Manuscripts submitted to Hypatia should not be under simultaneous consideration by any other journal, nor should they have been published elsewhere. The review process takes an average of six months. Though the primary aim of our review process is to select and refine papers for publication, we aim to have the review process nurture and support scholarship in the area of feminist philosophy.
1. Manuscripts should be typed, double-spaced with 1.25 inch margins (including quotations and excerpts, notes, and references), and the right margin should not be justified.
2. The author should not be identified except on the title page in order to facilitate our anonymous review process. [End Page 250]
3. Papers should include a 75-word (or less) abstract.
4. Use 8 × 11-inch white paper. Dot-matrix print is acceptable only if the characters are clear and legible. Send five clean copies of the manuscript.
5. Use American spellings and punctuation, except when directly quoting a source that has followed British style. Space once after periods and colons. All punctuation, except colons and semicolons, should be placed inside quotation marks. Single quotation marks are used only for quotes within quotes. Quoted material of 10 lines or more in length should be set off from the text without quotation marks as double-indented extracts.
6. Notes should appear in a separate section at the end of the paper and should be kept brief. Any acknowledgments should appear first, unnumbered.

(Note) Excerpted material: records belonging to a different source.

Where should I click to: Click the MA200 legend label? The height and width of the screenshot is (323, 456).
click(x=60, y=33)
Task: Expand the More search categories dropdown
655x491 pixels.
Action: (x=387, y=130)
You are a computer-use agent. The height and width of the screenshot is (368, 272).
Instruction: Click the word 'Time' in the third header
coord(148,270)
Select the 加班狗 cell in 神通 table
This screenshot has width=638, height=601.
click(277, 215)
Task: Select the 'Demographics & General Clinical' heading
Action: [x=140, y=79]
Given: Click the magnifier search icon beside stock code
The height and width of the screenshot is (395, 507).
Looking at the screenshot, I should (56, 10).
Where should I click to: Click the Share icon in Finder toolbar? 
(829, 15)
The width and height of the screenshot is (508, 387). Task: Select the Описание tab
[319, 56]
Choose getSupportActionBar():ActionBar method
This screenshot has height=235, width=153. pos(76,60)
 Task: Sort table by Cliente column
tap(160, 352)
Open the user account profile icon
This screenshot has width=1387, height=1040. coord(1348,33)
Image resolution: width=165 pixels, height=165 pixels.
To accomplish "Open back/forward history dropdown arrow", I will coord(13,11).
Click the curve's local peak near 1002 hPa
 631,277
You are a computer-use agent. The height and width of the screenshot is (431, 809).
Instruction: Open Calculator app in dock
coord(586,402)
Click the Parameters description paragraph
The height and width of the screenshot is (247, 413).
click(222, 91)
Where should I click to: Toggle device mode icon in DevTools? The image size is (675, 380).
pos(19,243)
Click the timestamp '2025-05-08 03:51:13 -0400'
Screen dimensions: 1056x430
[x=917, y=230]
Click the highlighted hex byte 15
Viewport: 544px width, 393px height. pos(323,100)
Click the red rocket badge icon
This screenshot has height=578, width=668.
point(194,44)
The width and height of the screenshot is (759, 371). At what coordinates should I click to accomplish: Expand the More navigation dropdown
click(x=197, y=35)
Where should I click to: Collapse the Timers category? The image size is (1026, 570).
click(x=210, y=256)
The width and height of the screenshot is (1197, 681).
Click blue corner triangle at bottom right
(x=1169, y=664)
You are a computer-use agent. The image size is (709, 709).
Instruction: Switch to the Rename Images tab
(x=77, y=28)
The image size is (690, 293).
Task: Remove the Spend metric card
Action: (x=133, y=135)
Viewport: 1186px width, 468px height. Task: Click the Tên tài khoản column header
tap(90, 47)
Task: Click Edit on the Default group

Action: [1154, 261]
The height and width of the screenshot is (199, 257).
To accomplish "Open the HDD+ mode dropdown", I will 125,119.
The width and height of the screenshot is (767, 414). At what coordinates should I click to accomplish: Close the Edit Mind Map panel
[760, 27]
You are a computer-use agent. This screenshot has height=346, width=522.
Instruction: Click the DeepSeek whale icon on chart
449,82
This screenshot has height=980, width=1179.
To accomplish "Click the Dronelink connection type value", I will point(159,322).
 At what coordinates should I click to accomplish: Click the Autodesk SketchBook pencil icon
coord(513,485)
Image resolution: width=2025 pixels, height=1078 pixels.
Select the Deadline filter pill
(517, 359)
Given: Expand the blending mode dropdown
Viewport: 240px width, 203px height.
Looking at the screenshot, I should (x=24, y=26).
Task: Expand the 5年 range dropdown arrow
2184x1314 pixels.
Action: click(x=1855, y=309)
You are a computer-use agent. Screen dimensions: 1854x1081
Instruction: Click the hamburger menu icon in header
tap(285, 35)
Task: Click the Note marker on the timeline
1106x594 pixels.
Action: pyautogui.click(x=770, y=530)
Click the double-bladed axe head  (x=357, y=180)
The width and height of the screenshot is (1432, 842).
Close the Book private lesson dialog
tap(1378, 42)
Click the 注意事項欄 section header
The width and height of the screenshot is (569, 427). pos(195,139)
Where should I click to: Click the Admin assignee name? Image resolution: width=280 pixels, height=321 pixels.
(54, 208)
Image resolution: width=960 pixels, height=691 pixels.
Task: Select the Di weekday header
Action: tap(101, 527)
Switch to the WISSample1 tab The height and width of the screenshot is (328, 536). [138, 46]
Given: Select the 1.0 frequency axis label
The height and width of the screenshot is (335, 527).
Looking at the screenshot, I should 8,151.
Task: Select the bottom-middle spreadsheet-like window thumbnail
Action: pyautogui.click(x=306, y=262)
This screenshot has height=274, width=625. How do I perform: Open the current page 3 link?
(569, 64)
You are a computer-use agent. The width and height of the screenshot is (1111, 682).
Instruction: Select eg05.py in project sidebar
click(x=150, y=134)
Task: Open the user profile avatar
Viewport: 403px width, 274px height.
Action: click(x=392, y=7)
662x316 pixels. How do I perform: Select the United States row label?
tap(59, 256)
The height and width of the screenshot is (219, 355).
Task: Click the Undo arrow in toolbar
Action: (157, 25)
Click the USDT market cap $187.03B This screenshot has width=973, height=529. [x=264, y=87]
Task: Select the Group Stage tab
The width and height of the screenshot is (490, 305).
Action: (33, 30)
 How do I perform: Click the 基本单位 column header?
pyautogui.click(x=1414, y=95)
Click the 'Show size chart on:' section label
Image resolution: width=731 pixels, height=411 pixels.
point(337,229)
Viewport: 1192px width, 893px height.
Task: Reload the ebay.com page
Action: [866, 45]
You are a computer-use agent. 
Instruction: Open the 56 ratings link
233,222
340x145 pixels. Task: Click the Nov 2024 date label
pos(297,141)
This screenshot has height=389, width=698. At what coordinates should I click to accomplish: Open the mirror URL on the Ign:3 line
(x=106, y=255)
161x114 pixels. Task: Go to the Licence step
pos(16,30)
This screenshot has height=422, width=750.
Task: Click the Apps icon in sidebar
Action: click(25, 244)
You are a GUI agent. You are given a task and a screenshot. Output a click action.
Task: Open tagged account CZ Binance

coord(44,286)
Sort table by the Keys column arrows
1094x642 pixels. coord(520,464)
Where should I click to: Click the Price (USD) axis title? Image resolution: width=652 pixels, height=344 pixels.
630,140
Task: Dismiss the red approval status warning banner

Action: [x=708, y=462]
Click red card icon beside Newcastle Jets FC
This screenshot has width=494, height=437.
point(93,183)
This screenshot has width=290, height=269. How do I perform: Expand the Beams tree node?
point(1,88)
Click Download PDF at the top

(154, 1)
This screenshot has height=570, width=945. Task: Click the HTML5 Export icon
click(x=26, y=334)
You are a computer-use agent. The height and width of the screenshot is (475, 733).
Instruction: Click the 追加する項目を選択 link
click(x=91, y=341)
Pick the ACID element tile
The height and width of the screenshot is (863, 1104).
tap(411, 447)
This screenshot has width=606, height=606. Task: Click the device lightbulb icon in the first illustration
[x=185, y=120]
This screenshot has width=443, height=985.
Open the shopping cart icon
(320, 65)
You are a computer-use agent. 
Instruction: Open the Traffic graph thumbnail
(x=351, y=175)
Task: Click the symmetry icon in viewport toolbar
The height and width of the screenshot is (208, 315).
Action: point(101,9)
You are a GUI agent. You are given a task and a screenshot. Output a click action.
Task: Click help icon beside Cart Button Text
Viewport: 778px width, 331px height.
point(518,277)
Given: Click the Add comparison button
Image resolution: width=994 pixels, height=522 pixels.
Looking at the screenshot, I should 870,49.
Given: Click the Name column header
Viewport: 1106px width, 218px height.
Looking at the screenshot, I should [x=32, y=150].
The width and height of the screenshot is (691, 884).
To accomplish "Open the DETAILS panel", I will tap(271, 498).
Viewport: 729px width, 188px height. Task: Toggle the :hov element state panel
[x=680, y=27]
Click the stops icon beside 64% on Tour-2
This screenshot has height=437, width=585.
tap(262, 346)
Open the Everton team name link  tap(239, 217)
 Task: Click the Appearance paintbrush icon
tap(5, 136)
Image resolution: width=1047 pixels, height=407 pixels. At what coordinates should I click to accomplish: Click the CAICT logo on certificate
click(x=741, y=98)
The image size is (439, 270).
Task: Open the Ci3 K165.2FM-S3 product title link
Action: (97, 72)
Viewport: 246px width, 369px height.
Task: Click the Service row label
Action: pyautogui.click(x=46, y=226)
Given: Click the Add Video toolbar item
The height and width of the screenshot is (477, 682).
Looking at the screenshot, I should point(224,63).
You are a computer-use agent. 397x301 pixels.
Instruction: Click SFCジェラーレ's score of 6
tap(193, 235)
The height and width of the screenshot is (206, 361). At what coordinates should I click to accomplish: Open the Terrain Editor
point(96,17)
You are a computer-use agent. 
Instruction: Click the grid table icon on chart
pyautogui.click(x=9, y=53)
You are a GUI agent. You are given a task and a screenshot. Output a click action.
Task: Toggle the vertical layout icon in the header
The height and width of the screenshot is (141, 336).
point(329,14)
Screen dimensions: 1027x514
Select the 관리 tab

7. We use the Author/Date system of citing references, as described in The ChicagoManual of Style (14th ed., University of Chicago Press, 1993). In the text or notes, works should be cited as follows (author, year, page number); for example (Anzaldúa 1990, 86). An author's name can be left out if understood from the context; for example (1990, 86). A list of all works cited should be included after the notes in a list called "References."
Benhabib, Seyla. 1992. Situating the self: Gender, community, and postmodernism in contemporary ethics. New York: Routledge. [book]
Clines, Francis X. 2001. Before and after: Voices in the wind, a new form of grieving evolves over last goodbyes. The New York Times, 16 September, Week in Review. [newspaper reference]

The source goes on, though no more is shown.